“Jack, old man, are you badly hit?” asked Claverton, with a thrill of concern in his voice, bending over him and grasping his hand.
“Infernally,” was the reply in a weak voice; and the poor fellow’s face was bathed in moisture from the agonies he was undergoing.
“Well, cheer up, old chap; we’ll get you out of this, and you’ll live to have the laugh of John Kafir yet.”
“Ping, ping!” A bullet embedded itself in the trunk of the tree, while a second whistled perilously close to the speaker’s ear.
“The devil! There’s some one among those fellows who can shoot. Lie close, every one. There’s fairly good cover here, and we’ll pepper them a few.”
“Hallo, Allen; you there?” said the wounded man. “Shake hands, old chap. You’re a good sort to come down here and look after a fellow.”

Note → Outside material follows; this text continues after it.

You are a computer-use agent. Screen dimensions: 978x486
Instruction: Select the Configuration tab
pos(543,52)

Allen looked a little sheepish. He might be a duffer in some respects, but he was not deficient in pluck, and had been one of the first to volunteer in the search.
The place where they stood, or rather crouched, was a ring of bush. Above, rose the great yellow-wood tree, with long, tangled monkey ropes trailing from its boughs. Around, however, all was tolerably open, although the trunks of the large forest trees which overshadowed the spot, shutting out the sunlight, might afford some cover to the foe. And this openness of the surroundings might yet prove the salvation of the devoted group, who stood there hemmed in by relentless and eager foes.
“We’ll hold our own, never fear!” cried Claverton. “We were in a worse fix that day down by the Bashi—you remember, Jack?—when a blast of your old post-horn sent the niggers flying in every direction.”
The wounded man smiled faintly at the reminiscence.